Reproduce exactly, with no other output, every line of the data below from the line containing "Click the slider" to the end, inclusive.

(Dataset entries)
··········

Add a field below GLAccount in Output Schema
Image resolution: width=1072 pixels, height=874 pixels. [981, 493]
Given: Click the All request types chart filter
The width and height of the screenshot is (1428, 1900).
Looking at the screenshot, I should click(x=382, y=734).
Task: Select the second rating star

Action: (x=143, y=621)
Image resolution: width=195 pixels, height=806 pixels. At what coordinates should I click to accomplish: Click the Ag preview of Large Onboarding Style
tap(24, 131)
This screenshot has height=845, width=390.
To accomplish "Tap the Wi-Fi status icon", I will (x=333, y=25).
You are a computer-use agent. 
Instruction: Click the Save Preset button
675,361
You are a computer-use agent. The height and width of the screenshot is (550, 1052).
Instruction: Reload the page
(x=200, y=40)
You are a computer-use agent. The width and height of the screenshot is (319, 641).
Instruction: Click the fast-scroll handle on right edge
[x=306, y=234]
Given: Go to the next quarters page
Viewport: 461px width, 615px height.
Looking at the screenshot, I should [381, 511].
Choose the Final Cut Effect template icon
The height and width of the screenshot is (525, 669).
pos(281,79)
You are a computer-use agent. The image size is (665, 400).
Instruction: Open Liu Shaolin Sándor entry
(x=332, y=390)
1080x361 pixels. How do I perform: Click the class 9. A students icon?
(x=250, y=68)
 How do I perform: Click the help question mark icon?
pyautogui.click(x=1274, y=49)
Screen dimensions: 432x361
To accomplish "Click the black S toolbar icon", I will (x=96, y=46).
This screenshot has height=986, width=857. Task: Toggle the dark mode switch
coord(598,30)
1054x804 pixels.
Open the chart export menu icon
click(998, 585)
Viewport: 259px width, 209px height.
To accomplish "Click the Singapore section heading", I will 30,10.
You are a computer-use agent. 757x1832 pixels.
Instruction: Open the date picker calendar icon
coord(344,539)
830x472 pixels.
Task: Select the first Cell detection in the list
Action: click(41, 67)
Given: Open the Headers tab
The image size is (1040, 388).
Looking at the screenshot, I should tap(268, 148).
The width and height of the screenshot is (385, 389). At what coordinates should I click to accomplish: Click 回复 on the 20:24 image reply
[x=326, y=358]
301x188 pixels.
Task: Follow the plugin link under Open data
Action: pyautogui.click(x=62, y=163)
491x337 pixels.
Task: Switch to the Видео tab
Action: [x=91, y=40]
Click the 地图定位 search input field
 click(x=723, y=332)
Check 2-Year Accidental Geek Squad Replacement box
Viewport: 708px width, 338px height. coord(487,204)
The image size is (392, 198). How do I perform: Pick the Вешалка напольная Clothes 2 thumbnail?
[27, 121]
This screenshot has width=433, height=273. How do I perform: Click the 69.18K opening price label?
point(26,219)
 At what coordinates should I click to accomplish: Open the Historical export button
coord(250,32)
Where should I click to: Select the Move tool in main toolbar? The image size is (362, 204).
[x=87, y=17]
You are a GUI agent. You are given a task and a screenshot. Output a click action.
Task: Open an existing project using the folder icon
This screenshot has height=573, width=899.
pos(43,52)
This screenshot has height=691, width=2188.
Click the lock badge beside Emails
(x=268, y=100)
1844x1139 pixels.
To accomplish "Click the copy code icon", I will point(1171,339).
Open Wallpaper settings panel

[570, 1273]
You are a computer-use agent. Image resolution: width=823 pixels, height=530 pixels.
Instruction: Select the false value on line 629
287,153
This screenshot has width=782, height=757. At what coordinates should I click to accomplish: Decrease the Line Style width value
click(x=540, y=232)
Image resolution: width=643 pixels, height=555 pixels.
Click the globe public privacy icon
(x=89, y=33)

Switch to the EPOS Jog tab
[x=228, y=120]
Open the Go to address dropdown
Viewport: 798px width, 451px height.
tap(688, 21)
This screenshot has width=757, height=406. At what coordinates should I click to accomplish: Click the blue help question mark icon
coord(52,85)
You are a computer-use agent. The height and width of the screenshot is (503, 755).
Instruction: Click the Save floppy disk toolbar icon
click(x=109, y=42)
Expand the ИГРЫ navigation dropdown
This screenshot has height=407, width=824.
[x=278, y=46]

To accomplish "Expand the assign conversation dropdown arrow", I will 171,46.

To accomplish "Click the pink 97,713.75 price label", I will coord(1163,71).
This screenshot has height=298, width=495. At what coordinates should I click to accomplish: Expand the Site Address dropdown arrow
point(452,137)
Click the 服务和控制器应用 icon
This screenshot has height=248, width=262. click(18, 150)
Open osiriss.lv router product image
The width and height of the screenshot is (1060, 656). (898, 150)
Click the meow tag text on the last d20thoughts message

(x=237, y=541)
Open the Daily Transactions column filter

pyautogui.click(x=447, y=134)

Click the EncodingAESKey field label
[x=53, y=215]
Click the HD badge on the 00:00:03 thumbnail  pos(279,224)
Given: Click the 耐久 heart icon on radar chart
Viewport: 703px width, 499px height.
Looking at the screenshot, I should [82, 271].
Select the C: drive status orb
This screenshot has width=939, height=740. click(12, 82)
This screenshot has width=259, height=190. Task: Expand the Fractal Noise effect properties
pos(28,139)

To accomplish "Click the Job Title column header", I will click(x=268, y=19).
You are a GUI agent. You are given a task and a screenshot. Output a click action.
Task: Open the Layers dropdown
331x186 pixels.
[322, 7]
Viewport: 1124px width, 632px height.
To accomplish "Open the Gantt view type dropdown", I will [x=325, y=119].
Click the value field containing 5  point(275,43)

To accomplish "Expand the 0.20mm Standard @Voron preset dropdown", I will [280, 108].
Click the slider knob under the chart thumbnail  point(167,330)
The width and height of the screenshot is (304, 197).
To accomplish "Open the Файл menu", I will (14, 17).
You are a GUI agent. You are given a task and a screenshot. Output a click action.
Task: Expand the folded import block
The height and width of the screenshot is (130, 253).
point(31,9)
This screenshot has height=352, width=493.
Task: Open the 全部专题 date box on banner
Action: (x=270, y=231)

··········

[Your solution]:
Click the slider knob under the chart thumbnail  point(167,330)
The width and height of the screenshot is (304, 197).
To accomplish "Open the Файл menu", I will (14, 17).
You are a GUI agent. You are given a task and a screenshot. Output a click action.
Task: Expand the folded import block
The height and width of the screenshot is (130, 253).
point(31,9)
This screenshot has height=352, width=493.
Task: Open the 全部专题 date box on banner
Action: (x=270, y=231)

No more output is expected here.